Motorcycle Forum banner

1 - 11 of 11 Posts

·
Registered
Joined
·
89 Posts
Discussion Starter #1 (Edited)
Hey all,
I am prepping for a bike purchase next Fall and wanted to get advice on jumping to a larger bike. I have been riding a 1980 KZ550C LTD for a few years on and off (3 seasons total) and will ride it all next season as well. My bike is about 465 lbs and 550 cc and i am interested in a Triumph Thunderbird, Victory Highball, or a HD Street bob or similar. My concern is the added weight but mostly the added power. What are your opinions? Am I making too large of a jump? I'm 6'1" and 240 lbs if that makes a difference. I plan on doing some test rides next summer but wanted to get some advice before I get too far in my research. Thanks in advance
 

·
Retired twice: Navy and as a govt contractor
Joined
·
14,300 Posts
Are you having any issues controlling your current bike?
 

·
Registered
Joined
·
809 Posts
This is a GREAT question!

I would also ask:

-- how many miles have you put on your current bike in three years?
-- have you had any formal riding courses or training?

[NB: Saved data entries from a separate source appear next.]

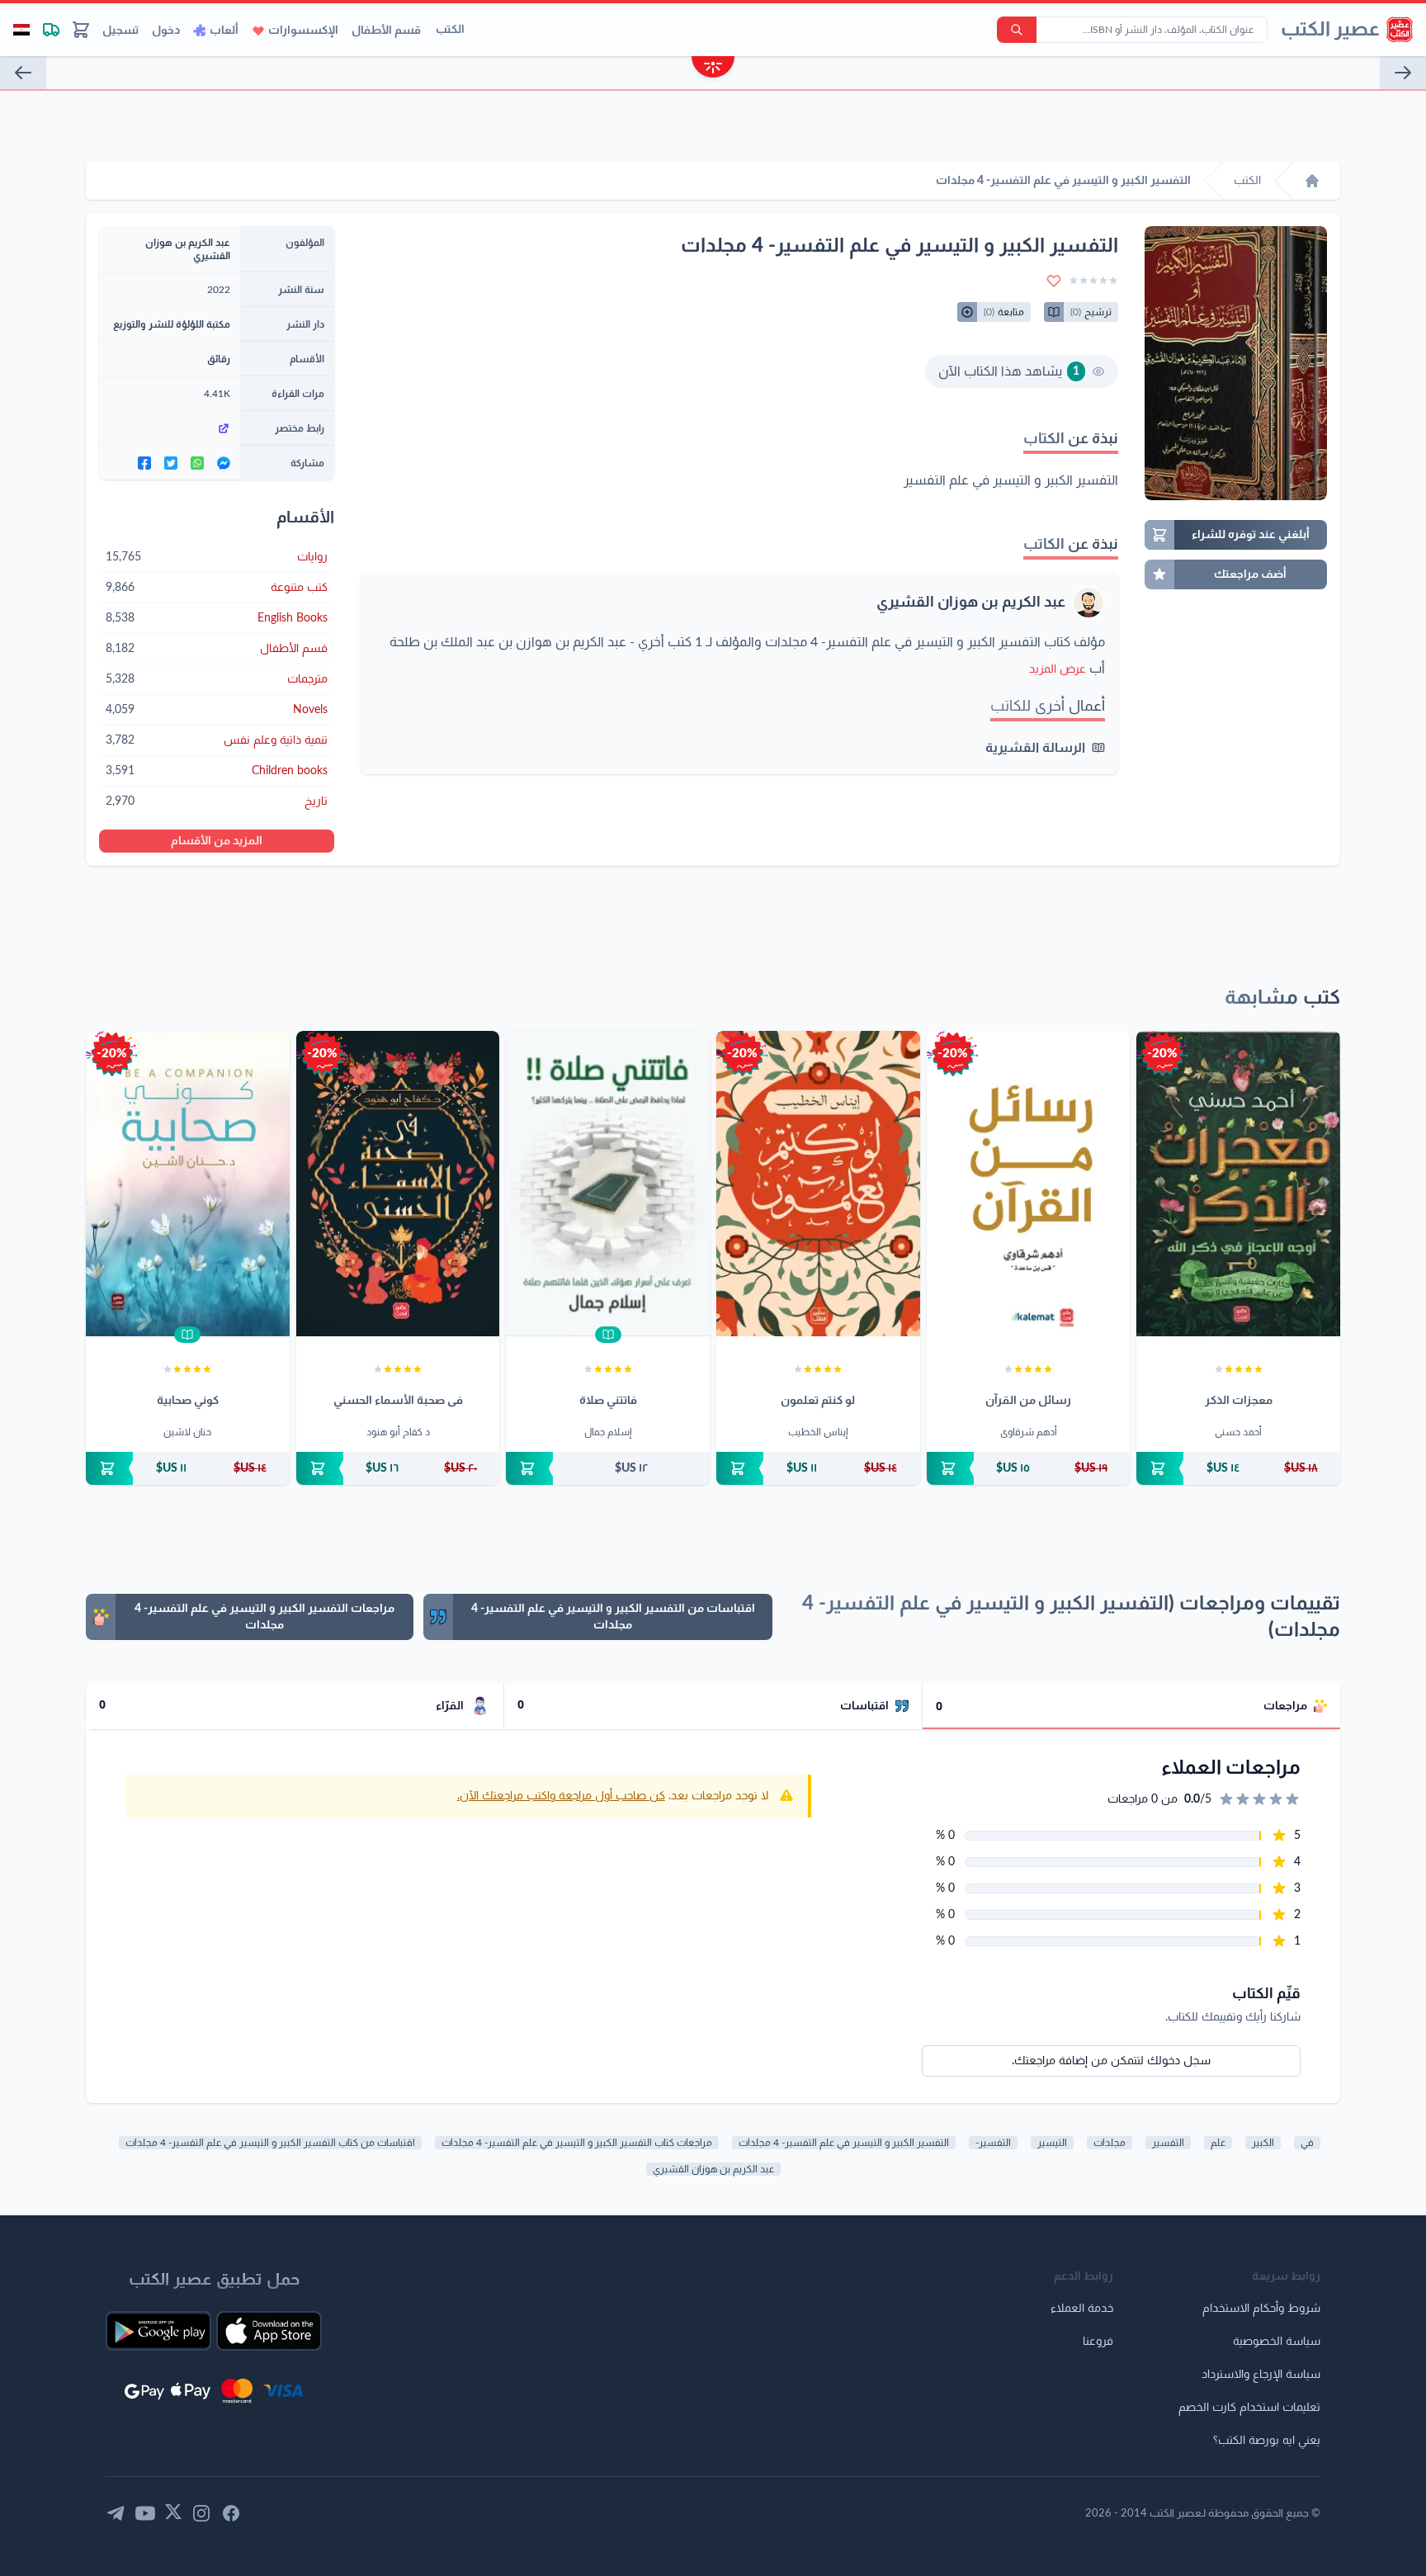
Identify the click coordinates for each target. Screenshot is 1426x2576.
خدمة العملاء (1082, 2308)
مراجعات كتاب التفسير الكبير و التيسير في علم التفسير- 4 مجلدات (576, 2143)
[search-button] (1016, 30)
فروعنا (1098, 2341)
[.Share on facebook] (144, 463)
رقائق (218, 359)
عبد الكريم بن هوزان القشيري (970, 602)
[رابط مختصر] (169, 428)
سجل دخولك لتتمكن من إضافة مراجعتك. (1111, 2061)
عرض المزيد (1057, 669)
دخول (166, 30)
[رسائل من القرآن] (1029, 1183)
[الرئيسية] (1312, 181)
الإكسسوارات (303, 30)
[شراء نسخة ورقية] (1238, 1468)
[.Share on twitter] (170, 463)
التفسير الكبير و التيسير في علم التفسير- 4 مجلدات (844, 2143)
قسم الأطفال (386, 30)
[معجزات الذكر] (1238, 1183)
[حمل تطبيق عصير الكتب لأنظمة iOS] (269, 2331)
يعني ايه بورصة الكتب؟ (1266, 2440)
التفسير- (993, 2143)
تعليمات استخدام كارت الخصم (1249, 2407)
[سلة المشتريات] (80, 29)
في (1307, 2143)
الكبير (1263, 2143)
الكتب (450, 29)
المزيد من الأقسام (216, 841)
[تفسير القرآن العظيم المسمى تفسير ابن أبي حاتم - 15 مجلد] (1403, 72)
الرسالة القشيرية (1035, 747)
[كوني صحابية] (188, 1183)
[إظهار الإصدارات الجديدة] (713, 69)
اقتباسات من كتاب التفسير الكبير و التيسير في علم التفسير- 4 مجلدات (270, 2143)
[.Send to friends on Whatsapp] (197, 463)
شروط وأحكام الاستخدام (1261, 2308)
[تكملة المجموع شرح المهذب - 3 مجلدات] (23, 72)
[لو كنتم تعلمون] (818, 1183)
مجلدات (1109, 2143)
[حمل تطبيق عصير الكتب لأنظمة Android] (158, 2331)
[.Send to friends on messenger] (223, 463)
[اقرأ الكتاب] (608, 1334)
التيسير (1052, 2143)
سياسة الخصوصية (1276, 2341)
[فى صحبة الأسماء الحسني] (398, 1183)
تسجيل (120, 30)
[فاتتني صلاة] (608, 1183)
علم (1218, 2143)
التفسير (1168, 2143)
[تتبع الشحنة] (51, 29)
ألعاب (224, 30)
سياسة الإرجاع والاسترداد (1261, 2374)
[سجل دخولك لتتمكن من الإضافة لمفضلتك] (1054, 280)
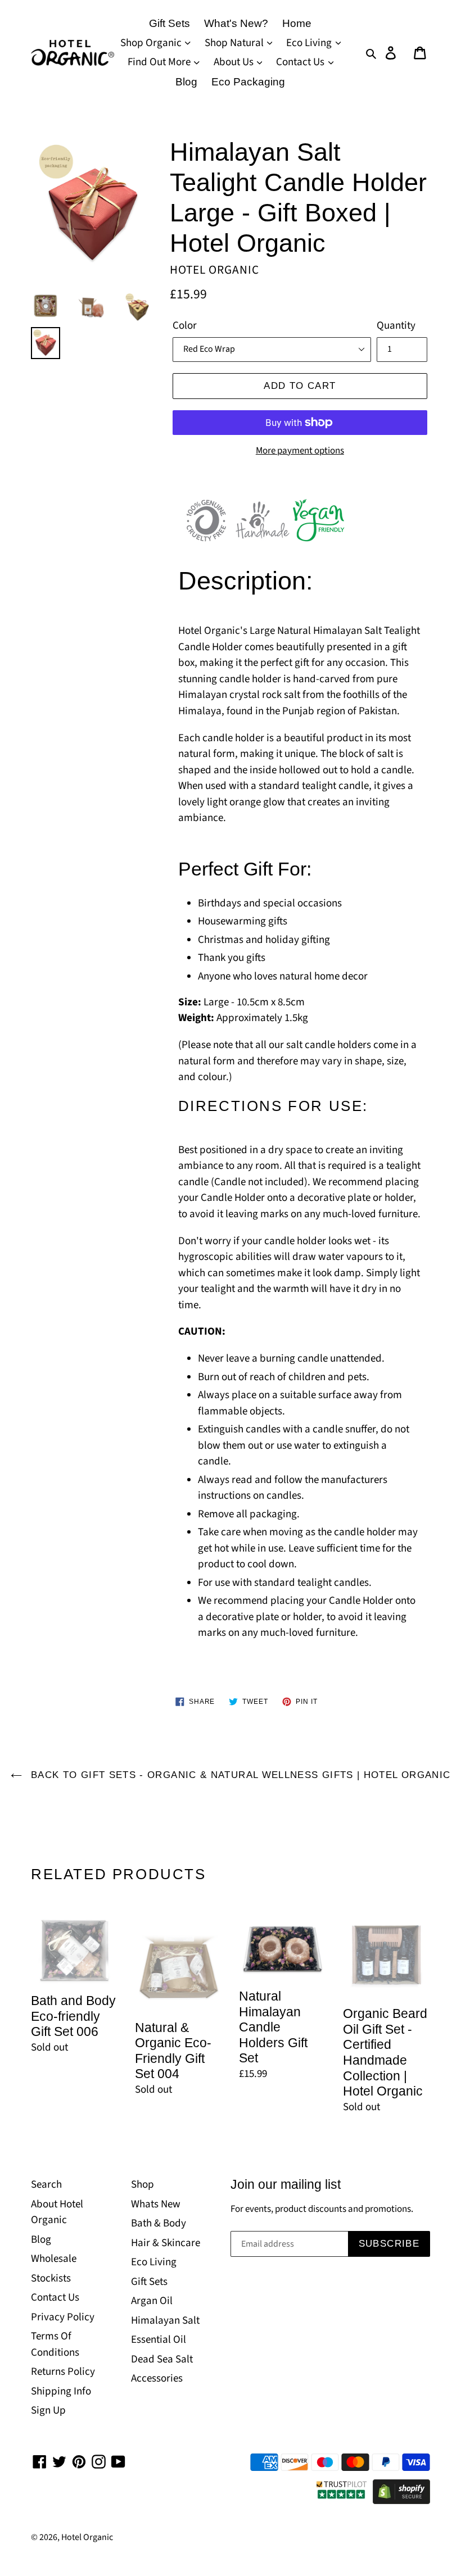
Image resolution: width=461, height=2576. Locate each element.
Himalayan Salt (165, 2320)
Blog (186, 82)
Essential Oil (158, 2339)
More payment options (300, 450)
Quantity (396, 325)
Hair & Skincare (165, 2243)
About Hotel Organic (57, 2212)
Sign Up (48, 2410)
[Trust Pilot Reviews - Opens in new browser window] (341, 2501)
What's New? (236, 23)
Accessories (157, 2378)
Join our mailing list (286, 2184)
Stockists (51, 2278)
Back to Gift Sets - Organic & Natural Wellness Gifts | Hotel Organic (239, 1775)
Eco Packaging (248, 82)
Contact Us (301, 62)
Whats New (155, 2204)
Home (296, 23)
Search (46, 2184)
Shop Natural (235, 43)
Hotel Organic (87, 2537)
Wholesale (53, 2258)
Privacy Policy (62, 2317)
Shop (142, 2184)
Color (185, 325)
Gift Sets (169, 23)
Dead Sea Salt (162, 2359)
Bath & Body (158, 2223)
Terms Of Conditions (55, 2344)
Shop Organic (152, 43)
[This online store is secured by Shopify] (401, 2501)
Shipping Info (61, 2391)
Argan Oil (152, 2301)
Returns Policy (63, 2371)
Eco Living (310, 43)
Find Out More (160, 62)
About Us (235, 62)
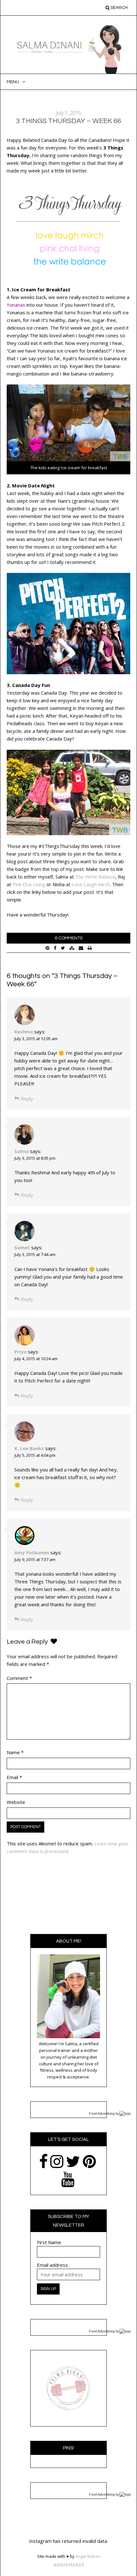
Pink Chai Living (28, 884)
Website (16, 1802)
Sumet (22, 1247)
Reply (27, 1098)
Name (15, 1752)
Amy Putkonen (31, 1552)
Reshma (23, 1031)
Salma (21, 1151)
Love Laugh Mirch (91, 884)
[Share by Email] (80, 948)
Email (14, 1777)
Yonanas (16, 305)
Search (119, 7)
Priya (20, 1351)
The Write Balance (95, 876)
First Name (49, 2242)
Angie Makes (88, 2556)
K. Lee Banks (29, 1448)
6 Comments (69, 938)
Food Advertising (102, 2113)
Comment (19, 1678)
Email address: (53, 2265)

Are you having any issues controlling your current bike?
 

·
Premium Member
Joined
·
8,909 Posts
Squeeze me.

If you have figured out how to squeeze the throttle and the brakes, rather than grabbing big chunks of either, you may be able to move up to a bigger bike. If you are still having scary moments from any event, I would stay with what you have for a while.
My main winter bike is an 84 XS400.

Unkle Crusty*
 

·
Gone
Joined
·
23,907 Posts
None of those motorcycles listed put out a lot of horsepower. I would be more concerned with the weight. If you are comfortable with low speed maneuvers, it shouldn't be a problem after some practice.
 

·
Registered
Joined
·
4,168 Posts
I got to a 1300cc, 700+ pound Yamaha directly from a small 500cc Honda twin. The extra 150 or more pounds mean nothing once the bike is rolling. That Highball with the 1731cc, 106/6, engine is heavy but not like my present 900 pound Vision. Be careful writing off the power on it. It does not have the power of a super sport bike but it has plenty to get you in lots of trouble. My 106/6 is giving me 98 HP, 112 ft-lb at the rear wheel and if my bike was as light as the Highball I would have trouble keeping the front wheel on the ground.
 

·
Registered
Joined
·
89 Posts
Discussion Starter #7
No issues controlling my current bike but I have been wondering if that is due to weight and power or due to practice and experience. I had a couple instances of minor rear wheel skid during emergency braking but got that under control now. I've put roughly 3.5k miles on the bike and did my MSF basic rider course a number of years ago. I've thought about going back for a refresher or taking a different class. Another concern I have is that I'd also be switching riding positions. I'm used to having my feet under me rather than stretched out.
 

·
Registered
Joined
·
809 Posts
I'm used to having my feet under me rather than stretched out.
This turned out to be huge for me! I just couldn't get used to riding "feet first" on short test rides, so I ended up getting a standard instead of a cruiser. I may have gotten used to it if I'd given it more of a chance, but I didn't want to buy a bike and take a chance that I wouldn't be able to get used to it - or that I might not like it even if I did get used to it.
 

·
Registered
Joined
·
89 Posts
Discussion Starter #9
Thank you all for your replies. It seems like the general consensus is to practice low speed maneuvers and get as much road time as I can next season. Has anyone else had issues switching riding positions with a new bike? Anyone found one style to be more comfortable? I've always heard that cruisers are most comfortable and sport bikes the least but I guess it just depends on the person and the bike?
 

·
Registered
Joined
·
943 Posts
Moving up in HP/weight is not an issue as long as you give yourself time to adjust to the bigger bike and learn the differences.
 

·
Registered
Joined
·
4,168 Posts
I love the kicked back position on my Vision. The Highball is not as kicked back as my Vision but does not force your feet back up under your seat like some of the other bikes do. It is sort of a compromise on positions. It took me almost 20 miles to move to a stretched out riding position from the cramped position of a "standard" bike. I find it almost painful to go back, even for a short ride.